- **Information supplied**
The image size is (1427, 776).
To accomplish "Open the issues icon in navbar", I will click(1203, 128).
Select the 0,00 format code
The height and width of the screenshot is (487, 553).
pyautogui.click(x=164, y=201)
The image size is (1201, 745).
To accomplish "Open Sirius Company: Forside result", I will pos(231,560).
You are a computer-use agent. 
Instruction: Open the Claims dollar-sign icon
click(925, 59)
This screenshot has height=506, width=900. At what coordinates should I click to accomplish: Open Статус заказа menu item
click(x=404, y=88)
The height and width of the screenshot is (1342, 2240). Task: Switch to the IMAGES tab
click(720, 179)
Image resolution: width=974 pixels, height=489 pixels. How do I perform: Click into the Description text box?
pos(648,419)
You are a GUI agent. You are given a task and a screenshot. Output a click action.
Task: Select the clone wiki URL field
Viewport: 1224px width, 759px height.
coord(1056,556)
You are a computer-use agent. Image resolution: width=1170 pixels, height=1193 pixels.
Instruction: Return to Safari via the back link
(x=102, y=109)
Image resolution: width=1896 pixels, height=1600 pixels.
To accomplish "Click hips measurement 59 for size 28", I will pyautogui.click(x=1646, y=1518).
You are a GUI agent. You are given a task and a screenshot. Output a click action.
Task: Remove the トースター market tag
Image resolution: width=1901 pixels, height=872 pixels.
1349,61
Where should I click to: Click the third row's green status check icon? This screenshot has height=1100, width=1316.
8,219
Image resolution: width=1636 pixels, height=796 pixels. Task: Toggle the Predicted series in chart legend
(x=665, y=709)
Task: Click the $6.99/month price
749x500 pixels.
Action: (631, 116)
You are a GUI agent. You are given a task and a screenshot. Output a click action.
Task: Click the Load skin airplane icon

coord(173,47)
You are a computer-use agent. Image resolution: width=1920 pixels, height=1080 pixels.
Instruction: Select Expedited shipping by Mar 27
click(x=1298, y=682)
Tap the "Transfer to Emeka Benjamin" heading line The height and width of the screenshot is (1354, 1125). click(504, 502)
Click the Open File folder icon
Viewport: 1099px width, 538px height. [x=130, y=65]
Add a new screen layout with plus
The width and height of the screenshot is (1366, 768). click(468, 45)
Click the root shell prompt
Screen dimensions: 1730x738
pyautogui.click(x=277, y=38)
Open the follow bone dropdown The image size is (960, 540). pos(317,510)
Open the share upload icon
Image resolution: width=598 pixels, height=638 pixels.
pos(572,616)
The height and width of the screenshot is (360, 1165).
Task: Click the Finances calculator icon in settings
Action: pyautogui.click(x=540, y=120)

- **Exercise objective**
Rewrite the entries from the start down through the line containing "click(925, 59)", replacing "icon" with "button" and leaving everything else the same.

- **Written answer**
The image size is (1427, 776).
To accomplish "Open the issues button in navbar", I will click(1203, 128).
Select the 0,00 format code
The height and width of the screenshot is (487, 553).
pyautogui.click(x=164, y=201)
The image size is (1201, 745).
To accomplish "Open Sirius Company: Forside result", I will pos(231,560).
You are a computer-use agent. 
Instruction: Open the Claims dollar-sign button
click(925, 59)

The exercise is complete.